Induction of chromosomal aberrations and sister-chromatid exchanges (SCEs) was studied in wild-type Chinese hamster ovary (CHO-K1) cells and its 2 X-ray-sensitive mutants xrs 5 and xrs 6 (known to be deficient in repair of DNA double-strand breaks (DSBs] by restriction endonucleases (REs) and inhibitors of DNA topoisomerase II known to induce DNA strand breaks. Five different types of REs, namely CfoI, EcoRI, HpaII (which induce cohesive DSBs), HaeIII and AluI (which induce blunt DSBs) were employed. REs that induce blunt-end DNA DSBs were found to be more efficient in inducing chromosomal aberrations than those inducing cohesive breaks. xrs 5 and xrs 6 mutants responded with higher sensitivity (50-100% increase in the frequency of aberrations per aberrant cell) to these REs than wild-type CHO-K1 cells. All these REs were also tested for their ability to induce SCEs. The frequency of SCEs increased in wild-type as well as mutant CHO cells, the induced frequency being about 2-fold higher in xrs mutants than in the wild-type cells. We also studied the effect of inhibitors of DNA topoisomerase II, namely 4'-(9-acridinylamino)methanesulfon-m-anisidide (m-AMSA) and etoposid (VP 16), at different stages of the cell cycle of these 3 types of cells. Both drugs increased the frequency of chromosomal aberrations in G2 cells. The mutants showed increased sensitivity to m-AMSA and VP 16, xrs 6 cells being 10- and 2-fold more sensitive than wild-type CHO-K1 cells respectively, and xrs 5 responding with 2-fold higher sensitivity than xrs 6 cells. G1 treatment of CHO cells with m-AMSA increased both chromosome- and chromatid-type aberrations, xrs mutants being about 3-fold more sensitive than CHO-K1 cells. The frequency of SCEs increased also after treatment of exponentially growing and S-phase CHO cells with m-AMSA and the higher sensitivity of xrs mutants (2-fold) was evident.
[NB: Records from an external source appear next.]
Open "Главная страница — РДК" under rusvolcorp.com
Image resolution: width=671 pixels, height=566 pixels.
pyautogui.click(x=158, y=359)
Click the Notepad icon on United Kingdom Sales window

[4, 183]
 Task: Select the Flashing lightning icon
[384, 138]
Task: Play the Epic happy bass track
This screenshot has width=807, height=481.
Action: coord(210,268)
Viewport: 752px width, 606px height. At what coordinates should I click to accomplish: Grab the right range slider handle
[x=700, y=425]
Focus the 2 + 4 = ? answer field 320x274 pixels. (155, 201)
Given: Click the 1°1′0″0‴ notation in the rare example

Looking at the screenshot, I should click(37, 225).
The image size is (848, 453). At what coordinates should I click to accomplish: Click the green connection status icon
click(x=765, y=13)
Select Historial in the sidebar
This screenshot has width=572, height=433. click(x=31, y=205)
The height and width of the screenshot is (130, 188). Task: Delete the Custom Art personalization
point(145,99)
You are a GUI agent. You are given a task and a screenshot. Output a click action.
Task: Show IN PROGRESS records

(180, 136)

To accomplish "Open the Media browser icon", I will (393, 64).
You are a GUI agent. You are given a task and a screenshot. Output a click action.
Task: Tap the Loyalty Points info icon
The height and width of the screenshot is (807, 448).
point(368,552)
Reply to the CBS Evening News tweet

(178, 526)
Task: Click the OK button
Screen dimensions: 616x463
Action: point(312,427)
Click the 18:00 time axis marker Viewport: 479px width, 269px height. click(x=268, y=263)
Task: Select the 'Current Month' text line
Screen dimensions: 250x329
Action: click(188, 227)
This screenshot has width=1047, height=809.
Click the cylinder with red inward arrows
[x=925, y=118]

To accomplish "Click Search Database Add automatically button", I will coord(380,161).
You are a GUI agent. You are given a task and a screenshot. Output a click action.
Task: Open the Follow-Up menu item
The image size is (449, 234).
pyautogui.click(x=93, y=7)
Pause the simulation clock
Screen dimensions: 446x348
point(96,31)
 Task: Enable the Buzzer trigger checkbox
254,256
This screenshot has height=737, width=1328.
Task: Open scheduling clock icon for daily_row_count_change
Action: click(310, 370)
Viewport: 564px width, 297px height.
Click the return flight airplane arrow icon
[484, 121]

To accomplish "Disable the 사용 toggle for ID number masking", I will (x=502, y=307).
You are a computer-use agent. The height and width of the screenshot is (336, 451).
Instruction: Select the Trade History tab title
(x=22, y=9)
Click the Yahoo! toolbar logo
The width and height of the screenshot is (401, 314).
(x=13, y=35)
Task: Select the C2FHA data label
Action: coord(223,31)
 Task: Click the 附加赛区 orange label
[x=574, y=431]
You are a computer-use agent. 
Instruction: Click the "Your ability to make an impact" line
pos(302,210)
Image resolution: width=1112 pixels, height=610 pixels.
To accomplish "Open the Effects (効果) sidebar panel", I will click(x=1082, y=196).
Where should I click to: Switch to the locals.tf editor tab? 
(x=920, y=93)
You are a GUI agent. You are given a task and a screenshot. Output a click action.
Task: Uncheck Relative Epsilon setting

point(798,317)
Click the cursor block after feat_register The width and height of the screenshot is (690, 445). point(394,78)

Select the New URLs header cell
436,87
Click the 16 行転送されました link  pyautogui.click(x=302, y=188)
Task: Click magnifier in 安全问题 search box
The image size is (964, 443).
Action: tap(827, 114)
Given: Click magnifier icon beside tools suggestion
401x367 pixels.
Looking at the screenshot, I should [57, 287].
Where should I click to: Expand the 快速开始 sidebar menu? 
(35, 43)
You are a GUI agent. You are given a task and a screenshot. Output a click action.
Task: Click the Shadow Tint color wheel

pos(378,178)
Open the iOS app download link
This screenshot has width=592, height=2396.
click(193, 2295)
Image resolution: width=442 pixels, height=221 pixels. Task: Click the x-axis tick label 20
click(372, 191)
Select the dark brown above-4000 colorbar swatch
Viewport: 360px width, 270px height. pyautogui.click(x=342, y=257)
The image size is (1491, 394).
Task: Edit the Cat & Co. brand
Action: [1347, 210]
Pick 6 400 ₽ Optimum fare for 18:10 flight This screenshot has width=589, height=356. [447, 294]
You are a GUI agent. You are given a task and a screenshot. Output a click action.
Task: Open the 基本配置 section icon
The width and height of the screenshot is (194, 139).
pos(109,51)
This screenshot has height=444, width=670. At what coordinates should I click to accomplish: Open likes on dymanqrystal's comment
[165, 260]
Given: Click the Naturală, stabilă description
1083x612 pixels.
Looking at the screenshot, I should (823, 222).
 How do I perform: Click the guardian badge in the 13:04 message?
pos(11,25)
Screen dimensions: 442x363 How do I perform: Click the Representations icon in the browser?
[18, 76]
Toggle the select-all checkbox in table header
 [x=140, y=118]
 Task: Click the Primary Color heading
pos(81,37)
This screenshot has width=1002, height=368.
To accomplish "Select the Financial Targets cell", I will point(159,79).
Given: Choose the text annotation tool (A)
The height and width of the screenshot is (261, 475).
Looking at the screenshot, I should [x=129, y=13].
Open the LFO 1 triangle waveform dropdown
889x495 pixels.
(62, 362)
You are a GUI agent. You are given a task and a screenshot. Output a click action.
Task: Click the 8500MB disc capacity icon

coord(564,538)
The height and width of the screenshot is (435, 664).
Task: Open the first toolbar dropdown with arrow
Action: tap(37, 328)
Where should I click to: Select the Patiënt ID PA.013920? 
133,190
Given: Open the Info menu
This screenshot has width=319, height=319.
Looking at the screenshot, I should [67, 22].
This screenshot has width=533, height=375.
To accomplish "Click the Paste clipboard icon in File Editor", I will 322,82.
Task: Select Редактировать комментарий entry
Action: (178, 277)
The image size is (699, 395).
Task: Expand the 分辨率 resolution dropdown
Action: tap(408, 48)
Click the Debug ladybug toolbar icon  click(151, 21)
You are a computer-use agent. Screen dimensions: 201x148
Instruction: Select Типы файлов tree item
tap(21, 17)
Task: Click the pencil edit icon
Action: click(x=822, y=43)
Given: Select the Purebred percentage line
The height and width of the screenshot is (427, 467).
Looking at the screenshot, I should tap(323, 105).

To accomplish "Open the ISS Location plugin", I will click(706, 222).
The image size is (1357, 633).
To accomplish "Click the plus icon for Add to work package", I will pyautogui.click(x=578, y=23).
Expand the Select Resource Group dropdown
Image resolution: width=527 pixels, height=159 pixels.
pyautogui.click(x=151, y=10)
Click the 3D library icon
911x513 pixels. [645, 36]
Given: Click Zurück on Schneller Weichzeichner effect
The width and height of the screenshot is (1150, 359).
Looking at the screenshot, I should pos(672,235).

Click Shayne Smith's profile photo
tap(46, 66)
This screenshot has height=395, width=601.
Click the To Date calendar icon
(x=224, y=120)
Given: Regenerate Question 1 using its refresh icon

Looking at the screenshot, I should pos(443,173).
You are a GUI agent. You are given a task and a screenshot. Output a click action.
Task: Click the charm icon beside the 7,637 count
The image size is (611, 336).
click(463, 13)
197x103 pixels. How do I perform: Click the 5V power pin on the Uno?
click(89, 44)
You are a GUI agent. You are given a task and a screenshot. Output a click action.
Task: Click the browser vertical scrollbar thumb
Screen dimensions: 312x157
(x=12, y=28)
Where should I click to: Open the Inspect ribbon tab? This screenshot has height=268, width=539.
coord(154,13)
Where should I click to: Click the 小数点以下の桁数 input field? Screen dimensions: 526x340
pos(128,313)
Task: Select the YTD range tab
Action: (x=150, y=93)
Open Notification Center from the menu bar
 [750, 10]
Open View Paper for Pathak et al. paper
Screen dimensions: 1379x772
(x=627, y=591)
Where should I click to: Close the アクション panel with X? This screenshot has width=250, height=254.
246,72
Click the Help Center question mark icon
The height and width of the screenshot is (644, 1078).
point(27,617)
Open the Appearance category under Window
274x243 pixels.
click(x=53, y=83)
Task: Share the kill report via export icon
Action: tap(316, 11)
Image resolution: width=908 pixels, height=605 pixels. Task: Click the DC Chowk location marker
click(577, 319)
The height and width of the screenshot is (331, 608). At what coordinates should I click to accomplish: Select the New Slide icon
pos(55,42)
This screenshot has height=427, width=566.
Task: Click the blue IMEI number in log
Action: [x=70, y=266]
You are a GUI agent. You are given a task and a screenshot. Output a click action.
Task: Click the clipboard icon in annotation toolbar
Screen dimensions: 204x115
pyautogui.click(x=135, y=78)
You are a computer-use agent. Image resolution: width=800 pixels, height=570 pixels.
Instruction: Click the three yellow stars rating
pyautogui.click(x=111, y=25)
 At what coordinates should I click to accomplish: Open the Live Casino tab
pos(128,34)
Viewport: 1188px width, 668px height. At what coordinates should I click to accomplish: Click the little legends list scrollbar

The S-phase appeared to be a specific stage which is most prone for the induction of SCEs by m-AMSA. The results indicate that DNA DSBs induced by REs and inhibitors of DNA topoisomerase II correlate closely with induced chromosomal aberrations and SCEs in these cell lines, indicating that DSBs are responsible for the production of these 2 genetic endpoints.